The final step, if the Senate is tied (50-50), is that the job of acting President falls to the next on the presidential line of succession after the President and Vice-President, until either branch of Congress gets its act together – which, given the Senate’s enthusiasm for the filibuster, could be rather a long time. As everyone knows, the second in line to the Presidency is the Speaker of the House, who is…


Perhaps this was his plan all along!

So there you have it. On my analysis, the The Twelfth Amendment allows the House to elect a candidate who failed to win the popular vote, or gives us President Sanders and a Vice-President chosen either by Marco Rubio or Donald Trump, either of whom could become President at the drop of a geriatric. In extremis, it leads to (acting) President Paul Ryan. In other words, we face once again the hypothetical possibility that US would have the first President in known history who wears a baseball cap to weightlift. What better reason for reform could one need?

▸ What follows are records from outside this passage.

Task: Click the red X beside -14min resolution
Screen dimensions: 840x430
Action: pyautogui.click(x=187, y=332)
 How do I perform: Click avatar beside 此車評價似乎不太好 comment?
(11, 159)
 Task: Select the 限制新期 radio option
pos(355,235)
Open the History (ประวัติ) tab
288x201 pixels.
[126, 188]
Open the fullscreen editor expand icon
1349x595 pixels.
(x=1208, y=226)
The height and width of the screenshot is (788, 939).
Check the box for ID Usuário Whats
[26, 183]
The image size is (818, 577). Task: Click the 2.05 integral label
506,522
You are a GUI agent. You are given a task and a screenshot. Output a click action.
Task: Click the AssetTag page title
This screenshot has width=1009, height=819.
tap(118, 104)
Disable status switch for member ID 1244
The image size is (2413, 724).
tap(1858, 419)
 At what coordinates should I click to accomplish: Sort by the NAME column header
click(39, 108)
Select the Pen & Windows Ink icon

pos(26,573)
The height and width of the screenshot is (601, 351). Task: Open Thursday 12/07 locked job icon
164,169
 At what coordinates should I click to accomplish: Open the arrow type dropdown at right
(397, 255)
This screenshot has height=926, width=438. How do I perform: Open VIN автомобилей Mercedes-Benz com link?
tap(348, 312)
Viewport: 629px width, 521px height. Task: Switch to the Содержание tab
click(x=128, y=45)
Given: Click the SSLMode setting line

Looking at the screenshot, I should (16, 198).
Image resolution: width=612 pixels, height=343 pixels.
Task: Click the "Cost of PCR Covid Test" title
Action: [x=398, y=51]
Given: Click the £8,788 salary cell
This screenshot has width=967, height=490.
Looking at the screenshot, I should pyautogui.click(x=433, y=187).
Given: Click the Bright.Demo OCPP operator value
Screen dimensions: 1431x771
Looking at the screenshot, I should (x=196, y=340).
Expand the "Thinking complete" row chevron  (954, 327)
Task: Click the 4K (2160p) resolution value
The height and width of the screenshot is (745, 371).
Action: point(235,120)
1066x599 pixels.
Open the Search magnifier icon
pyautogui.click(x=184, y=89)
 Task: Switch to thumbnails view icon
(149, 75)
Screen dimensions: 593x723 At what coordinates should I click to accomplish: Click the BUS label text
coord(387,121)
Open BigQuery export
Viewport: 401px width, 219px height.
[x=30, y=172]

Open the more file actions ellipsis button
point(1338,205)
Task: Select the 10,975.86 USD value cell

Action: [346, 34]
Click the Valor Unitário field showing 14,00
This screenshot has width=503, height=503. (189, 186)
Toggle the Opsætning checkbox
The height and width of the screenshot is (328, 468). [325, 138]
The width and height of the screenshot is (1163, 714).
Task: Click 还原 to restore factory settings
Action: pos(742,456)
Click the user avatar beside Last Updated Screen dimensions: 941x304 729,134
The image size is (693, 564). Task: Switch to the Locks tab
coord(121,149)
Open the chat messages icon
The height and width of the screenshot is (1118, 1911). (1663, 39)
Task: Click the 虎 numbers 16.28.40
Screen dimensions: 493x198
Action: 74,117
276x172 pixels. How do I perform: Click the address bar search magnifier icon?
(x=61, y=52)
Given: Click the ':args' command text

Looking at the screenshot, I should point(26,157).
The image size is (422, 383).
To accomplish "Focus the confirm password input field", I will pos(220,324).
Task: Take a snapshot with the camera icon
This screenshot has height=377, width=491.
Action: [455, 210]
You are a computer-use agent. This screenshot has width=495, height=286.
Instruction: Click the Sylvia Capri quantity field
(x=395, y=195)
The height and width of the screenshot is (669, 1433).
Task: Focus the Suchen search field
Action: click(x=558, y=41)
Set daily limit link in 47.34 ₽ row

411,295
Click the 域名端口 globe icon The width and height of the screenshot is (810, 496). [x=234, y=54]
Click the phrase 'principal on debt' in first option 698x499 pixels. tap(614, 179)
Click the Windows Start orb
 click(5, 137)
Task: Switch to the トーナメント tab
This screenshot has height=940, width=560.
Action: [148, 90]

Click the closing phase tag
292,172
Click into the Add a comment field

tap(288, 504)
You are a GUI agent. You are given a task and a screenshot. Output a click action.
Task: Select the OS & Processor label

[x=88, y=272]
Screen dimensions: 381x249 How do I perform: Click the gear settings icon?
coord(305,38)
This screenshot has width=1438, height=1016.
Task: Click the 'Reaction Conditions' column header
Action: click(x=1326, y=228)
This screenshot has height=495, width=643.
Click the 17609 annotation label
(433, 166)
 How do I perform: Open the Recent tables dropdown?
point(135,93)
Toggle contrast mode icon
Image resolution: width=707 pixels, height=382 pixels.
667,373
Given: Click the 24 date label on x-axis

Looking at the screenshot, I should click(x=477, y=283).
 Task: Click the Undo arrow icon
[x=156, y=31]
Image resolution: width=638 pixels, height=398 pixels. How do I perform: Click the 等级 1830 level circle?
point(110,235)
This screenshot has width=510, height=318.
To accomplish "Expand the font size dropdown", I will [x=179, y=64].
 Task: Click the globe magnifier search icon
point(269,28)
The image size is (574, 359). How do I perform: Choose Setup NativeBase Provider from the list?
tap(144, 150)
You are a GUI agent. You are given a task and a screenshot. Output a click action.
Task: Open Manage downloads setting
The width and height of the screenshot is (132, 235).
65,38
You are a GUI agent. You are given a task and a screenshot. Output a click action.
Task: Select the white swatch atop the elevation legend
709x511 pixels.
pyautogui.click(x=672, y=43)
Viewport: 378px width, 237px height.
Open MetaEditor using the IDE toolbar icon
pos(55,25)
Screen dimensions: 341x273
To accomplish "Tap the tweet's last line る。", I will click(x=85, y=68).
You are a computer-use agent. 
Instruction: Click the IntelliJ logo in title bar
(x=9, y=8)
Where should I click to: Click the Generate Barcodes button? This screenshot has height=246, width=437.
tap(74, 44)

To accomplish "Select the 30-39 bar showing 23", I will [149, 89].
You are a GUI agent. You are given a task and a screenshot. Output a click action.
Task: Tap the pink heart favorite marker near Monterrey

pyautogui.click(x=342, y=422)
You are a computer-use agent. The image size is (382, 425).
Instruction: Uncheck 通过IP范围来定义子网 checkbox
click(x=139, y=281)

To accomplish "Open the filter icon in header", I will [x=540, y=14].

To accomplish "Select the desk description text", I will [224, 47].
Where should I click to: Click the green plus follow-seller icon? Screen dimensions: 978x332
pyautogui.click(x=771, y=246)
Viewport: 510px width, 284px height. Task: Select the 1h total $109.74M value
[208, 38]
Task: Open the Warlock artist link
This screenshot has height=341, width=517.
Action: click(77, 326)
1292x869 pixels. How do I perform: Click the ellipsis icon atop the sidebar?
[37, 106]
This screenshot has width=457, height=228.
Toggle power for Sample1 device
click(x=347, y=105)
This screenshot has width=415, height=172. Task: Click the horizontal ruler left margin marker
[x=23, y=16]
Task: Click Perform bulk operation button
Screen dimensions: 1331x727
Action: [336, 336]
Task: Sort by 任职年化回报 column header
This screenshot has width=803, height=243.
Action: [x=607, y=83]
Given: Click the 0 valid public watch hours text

*I wrote this back when Rubio was a vague possibility and hadn’t had his teeth knocked out by Donald Trump. As it stands, now, there’s more of a chance of the three candidates in the House each being repugnant to a majority of voters. I think what happens then is that the House will choose by “ballot”, which seems to mean two rounds of voting, eliminating the lowest-ranked candidate after the first round. This possibility is alluded to in this National Review article, discussing the potential effects of a McMullin win in Utah upsetting the Electoral College. (RN 2016-10-12)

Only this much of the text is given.